### ACTION ITEM
For the material that follows, return exactly the lines from the one with "[Show details for 🆕 Infinix XWATCH" through the one with "Air5s (405, 996)", both ends included.

DATA SUPPLIED: Begin

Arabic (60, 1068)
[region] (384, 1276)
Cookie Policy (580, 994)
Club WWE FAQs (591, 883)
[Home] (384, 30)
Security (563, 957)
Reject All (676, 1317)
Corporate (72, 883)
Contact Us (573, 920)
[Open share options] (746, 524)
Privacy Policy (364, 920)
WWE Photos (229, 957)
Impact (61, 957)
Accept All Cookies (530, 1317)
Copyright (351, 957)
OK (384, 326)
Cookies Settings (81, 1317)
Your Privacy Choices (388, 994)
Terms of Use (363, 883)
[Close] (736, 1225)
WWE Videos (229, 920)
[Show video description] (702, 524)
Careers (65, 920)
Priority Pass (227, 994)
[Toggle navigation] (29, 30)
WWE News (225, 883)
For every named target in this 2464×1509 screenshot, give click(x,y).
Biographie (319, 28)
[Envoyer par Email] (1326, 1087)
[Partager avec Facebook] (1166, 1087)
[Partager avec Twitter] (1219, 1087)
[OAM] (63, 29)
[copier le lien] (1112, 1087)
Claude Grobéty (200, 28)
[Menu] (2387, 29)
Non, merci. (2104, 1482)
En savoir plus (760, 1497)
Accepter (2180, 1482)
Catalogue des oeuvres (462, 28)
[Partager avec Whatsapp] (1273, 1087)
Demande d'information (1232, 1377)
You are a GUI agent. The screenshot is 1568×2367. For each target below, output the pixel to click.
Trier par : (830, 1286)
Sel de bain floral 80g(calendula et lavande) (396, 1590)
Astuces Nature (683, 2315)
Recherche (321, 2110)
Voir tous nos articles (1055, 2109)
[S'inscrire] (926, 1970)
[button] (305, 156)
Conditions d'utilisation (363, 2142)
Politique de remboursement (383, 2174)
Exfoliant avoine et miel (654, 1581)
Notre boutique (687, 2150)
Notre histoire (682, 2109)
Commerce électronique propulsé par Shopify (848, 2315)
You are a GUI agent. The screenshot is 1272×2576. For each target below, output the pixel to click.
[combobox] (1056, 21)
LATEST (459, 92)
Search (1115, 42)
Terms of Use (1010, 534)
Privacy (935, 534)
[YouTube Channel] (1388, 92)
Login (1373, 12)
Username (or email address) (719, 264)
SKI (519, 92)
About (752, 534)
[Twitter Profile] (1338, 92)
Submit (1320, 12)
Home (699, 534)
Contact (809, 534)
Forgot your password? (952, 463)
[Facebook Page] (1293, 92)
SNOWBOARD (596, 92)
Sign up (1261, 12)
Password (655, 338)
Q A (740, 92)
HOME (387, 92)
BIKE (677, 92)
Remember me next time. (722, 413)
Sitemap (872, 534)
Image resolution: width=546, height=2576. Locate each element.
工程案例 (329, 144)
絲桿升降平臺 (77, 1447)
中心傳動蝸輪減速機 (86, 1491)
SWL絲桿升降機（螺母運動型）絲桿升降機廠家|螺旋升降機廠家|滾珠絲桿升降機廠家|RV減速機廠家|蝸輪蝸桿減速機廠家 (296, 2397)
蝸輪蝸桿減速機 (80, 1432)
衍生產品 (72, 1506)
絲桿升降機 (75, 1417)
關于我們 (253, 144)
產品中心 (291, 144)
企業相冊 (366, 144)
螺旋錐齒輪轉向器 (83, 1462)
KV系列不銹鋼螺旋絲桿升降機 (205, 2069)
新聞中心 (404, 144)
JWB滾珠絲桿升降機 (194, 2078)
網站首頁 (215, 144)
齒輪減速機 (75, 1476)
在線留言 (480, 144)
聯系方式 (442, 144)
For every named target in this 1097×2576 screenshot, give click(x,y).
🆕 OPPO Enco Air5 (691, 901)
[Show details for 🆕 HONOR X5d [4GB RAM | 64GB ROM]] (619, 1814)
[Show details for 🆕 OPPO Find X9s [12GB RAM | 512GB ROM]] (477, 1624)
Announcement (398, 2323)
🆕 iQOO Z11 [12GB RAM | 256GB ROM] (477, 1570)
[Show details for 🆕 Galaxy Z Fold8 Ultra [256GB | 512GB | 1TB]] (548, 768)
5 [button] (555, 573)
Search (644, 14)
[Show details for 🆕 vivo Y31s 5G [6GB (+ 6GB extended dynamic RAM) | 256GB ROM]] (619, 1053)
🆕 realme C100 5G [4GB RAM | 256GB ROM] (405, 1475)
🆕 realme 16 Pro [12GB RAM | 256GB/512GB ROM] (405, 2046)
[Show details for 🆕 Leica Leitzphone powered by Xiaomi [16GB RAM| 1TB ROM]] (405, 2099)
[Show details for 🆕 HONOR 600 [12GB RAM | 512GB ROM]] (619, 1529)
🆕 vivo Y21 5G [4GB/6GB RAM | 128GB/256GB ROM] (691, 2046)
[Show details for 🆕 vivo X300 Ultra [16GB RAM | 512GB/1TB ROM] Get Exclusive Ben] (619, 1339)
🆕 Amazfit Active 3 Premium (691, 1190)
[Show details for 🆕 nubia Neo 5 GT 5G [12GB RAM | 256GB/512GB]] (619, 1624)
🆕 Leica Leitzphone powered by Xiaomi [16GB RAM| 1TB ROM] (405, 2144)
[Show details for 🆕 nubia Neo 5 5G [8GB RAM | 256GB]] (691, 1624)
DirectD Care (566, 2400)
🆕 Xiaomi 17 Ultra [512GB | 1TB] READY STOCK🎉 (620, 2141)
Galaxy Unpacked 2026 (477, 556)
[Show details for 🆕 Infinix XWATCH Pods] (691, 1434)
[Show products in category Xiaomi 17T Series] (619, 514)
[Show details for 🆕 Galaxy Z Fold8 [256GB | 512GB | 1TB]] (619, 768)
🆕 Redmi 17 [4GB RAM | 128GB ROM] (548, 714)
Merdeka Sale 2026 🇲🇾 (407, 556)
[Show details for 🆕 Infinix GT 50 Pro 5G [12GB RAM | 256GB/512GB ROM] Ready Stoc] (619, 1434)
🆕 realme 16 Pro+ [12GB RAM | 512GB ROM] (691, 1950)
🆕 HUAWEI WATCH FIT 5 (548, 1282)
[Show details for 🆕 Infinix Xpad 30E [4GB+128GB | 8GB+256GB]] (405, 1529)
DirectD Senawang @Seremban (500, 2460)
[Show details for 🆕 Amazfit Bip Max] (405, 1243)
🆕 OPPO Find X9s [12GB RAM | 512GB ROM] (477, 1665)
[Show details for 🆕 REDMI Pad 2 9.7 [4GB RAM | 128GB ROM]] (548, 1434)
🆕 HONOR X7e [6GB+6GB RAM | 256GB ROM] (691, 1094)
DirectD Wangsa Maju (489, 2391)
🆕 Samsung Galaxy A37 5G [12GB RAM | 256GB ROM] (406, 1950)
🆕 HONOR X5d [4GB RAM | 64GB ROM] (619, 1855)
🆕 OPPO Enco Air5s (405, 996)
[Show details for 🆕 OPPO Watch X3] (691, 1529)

DATA SUPPLIED: End

### COMPLETED EXERCISE
[Show details for 🆕 Infinix XWATCH Pods] (691, 1434)
[Show products in category Xiaomi 17T Series] (619, 514)
[Show details for 🆕 Galaxy Z Fold8 [256GB | 512GB | 1TB]] (619, 768)
🆕 Redmi 17 [4GB RAM | 128GB ROM] (548, 714)
Merdeka Sale 2026 🇲🇾 (407, 556)
[Show details for 🆕 Infinix GT 50 Pro 5G [12GB RAM | 256GB/512GB ROM] Ready Stoc] (619, 1434)
🆕 realme 16 Pro+ [12GB RAM | 512GB ROM] (691, 1950)
🆕 HUAWEI WATCH FIT 5 (548, 1282)
[Show details for 🆕 Infinix Xpad 30E [4GB+128GB | 8GB+256GB]] (405, 1529)
DirectD Senawang @Seremban (500, 2460)
[Show details for 🆕 Amazfit Bip Max] (405, 1243)
🆕 OPPO Find X9s [12GB RAM | 512GB ROM] (477, 1665)
[Show details for 🆕 REDMI Pad 2 9.7 [4GB RAM | 128GB ROM]] (548, 1434)
🆕 HONOR X7e [6GB+6GB RAM | 256GB ROM] (691, 1094)
DirectD Wangsa Maju (489, 2391)
🆕 Samsung Galaxy A37 5G [12GB RAM | 256GB ROM] (406, 1950)
🆕 HONOR X5d [4GB RAM | 64GB ROM] (619, 1855)
🆕 OPPO Enco Air5s (405, 996)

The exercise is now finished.